The product is prince
The helmsman also counts novelty as one of their strengths. Raymond Weil recently introduced a new feminine range called Jasmine which is a voluptuously round, ultra radiant and feminine collection with curved case. The brilliance of diamonds is dazzling in the set version while the bracelet wraps harmoniously around the wrist. The dial of the watch is embellished with blue-tinted, leaf-shaped hands. “Jasmine collection exudes modernity, classicism and exclusivity,” says Mr Bernheim of the collection which has him spell bound too! The brand also launched the flamboyant masculine collections called Freelancer and Urban Black at BaselWorld Watch & Jewellery Show 2012.
Raymond Weil doesn’t make its own movements as of yet. They, however, don’t see the need to as well. “It is not required by our customer base as demonstrated by detailed market study and research. Our watch connoisseurs are fully aware of the special RWG complicated executions we assemble into our watches. They are keen for the brand to keep its renowned price point,” he said. That being said, we do hope that the company will get into movement manufacturing in the future, as a natural progression in the lifecycle of a luxury watch brand.
Competing with the dragon
In today’s gloomy economic scenario, when luxury brands are hopefully looking towards Asia, a natural priority assessment arising today is between India and China. Both are huge countries with two of the largest populations in the world. These colossal proportions translate to dollars in the dreams of many brand managers. India, however, is shattering many of those dreams today. Comparing the two, China, at the moment, is the obvious winner. Mr Bernheim too reinforces the prevalent sentiment, “China’s growth rate in terms of luxury is far better as compared to the India. More that 12% of our sales comes from China whereas India is just 5%. I sometimes feel it is not accurate to compare the two counties as India has still many miles to go to reach that zone of luxury which China has already attained.”
He, however, lives up to his reputation if being an optimistic and charming soul. He sees much more goodness in India still. “I can clearly distinguish the Indian consumer broadly into two categories. Category A comprises of 40-60-year old customers who are all well informed. The second category is aspirational, falls in the 25-30 age bracket, and are in the infancy stage of understanding luxury. I consider both these categories as a strong customer base for Raymond Weil. While Indians are watch collectors and have always shown interest towards luxury watches, most Chinese only so far have one watch – it’s a matter of use for them – but Indians love to collect watches, especially men,” he says.

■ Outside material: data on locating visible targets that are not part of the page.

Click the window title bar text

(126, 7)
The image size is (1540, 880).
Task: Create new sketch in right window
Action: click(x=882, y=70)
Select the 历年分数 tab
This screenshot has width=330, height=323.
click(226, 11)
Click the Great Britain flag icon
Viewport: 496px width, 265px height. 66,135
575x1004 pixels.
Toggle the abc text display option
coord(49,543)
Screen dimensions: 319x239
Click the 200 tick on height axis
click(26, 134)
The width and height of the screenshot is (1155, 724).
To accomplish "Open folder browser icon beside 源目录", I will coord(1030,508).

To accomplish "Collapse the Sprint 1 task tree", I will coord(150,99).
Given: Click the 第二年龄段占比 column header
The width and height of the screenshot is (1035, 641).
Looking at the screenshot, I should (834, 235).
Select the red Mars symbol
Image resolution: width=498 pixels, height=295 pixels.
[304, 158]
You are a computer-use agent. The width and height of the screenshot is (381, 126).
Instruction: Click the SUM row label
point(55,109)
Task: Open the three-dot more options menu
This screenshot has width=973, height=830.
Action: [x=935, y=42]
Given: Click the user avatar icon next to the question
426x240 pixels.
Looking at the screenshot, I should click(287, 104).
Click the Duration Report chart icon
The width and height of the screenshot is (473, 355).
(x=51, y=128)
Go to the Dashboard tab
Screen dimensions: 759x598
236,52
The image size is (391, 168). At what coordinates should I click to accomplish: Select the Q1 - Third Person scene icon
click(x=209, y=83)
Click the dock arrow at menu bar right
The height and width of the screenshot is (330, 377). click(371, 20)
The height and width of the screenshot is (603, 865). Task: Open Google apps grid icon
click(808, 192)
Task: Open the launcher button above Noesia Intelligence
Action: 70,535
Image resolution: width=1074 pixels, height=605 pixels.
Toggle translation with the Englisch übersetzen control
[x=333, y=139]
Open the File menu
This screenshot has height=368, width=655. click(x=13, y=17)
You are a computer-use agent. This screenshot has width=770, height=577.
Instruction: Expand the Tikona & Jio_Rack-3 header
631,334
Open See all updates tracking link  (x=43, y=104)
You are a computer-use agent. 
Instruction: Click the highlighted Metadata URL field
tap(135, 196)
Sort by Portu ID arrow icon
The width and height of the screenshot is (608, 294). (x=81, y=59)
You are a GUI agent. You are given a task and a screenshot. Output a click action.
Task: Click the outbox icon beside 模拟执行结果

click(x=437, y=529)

This not only shows a larger potential for a watch brand in India, but also a much more evolved mindset when it comes to luxury. Maybe we can credit our history of royal tastes for this understanding. So when Mr Bernheim wants to get into the interiors of India quickly for increased business, he can’t be blamed. The next steps for this tireless man include “looking forward to increase presence by engaging the youth and expanding presence in tier 2 cities like Vishakhapatnam, Bhopal, Indore and more.”
With a stylish and optimistic smile, he signs off, as we wished him an uninterrupted vacation.